**PROBLEM REQUIREMENTS**
In full and without alteration, return the records below.

**RECORDED INFORMATION**
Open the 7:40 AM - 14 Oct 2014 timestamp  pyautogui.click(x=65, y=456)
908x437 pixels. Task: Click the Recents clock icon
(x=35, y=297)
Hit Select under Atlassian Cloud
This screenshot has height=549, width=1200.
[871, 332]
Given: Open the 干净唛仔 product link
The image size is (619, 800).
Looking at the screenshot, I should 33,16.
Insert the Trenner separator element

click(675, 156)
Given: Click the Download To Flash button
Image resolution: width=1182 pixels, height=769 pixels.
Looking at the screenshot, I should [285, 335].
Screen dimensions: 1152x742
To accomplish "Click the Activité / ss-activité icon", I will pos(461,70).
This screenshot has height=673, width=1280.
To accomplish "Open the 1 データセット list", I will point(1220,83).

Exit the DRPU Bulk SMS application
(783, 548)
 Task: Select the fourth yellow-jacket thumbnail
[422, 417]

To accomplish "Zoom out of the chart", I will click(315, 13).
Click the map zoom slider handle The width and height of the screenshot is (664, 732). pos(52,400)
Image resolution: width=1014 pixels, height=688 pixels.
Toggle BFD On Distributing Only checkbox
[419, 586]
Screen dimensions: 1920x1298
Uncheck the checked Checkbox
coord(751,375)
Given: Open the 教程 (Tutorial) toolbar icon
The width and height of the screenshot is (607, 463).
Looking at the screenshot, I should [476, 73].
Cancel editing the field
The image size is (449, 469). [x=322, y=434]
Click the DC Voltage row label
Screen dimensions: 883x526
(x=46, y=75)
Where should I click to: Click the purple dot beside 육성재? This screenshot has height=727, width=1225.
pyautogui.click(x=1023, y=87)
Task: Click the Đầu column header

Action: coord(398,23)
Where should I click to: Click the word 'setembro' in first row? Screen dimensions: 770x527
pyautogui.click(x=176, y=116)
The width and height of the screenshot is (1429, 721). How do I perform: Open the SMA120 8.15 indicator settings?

**WRITTEN ANSWER**
Open the 7:40 AM - 14 Oct 2014 timestamp  pyautogui.click(x=65, y=456)
908x437 pixels. Task: Click the Recents clock icon
(x=35, y=297)
Hit Select under Atlassian Cloud
This screenshot has height=549, width=1200.
[871, 332]
Given: Open the 干净唛仔 product link
The image size is (619, 800).
Looking at the screenshot, I should 33,16.
Insert the Trenner separator element

click(675, 156)
Given: Click the Download To Flash button
Image resolution: width=1182 pixels, height=769 pixels.
Looking at the screenshot, I should [285, 335].
Screen dimensions: 1152x742
To accomplish "Click the Activité / ss-activité icon", I will pos(461,70).
This screenshot has height=673, width=1280.
To accomplish "Open the 1 データセット list", I will point(1220,83).

Exit the DRPU Bulk SMS application
(783, 548)
 Task: Select the fourth yellow-jacket thumbnail
[422, 417]

To accomplish "Zoom out of the chart", I will click(315, 13).
Click the map zoom slider handle The width and height of the screenshot is (664, 732). pos(52,400)
Image resolution: width=1014 pixels, height=688 pixels.
Toggle BFD On Distributing Only checkbox
[419, 586]
Screen dimensions: 1920x1298
Uncheck the checked Checkbox
coord(751,375)
Given: Open the 教程 (Tutorial) toolbar icon
The width and height of the screenshot is (607, 463).
Looking at the screenshot, I should [476, 73].
Cancel editing the field
The image size is (449, 469). [x=322, y=434]
Click the DC Voltage row label
Screen dimensions: 883x526
(x=46, y=75)
Where should I click to: Click the purple dot beside 육성재? This screenshot has height=727, width=1225.
pyautogui.click(x=1023, y=87)
Task: Click the Đầu column header

Action: coord(398,23)
Where should I click to: Click the word 'setembro' in first row? Screen dimensions: 770x527
pyautogui.click(x=176, y=116)
The width and height of the screenshot is (1429, 721). How do I perform: Open the SMA120 8.15 indicator settings?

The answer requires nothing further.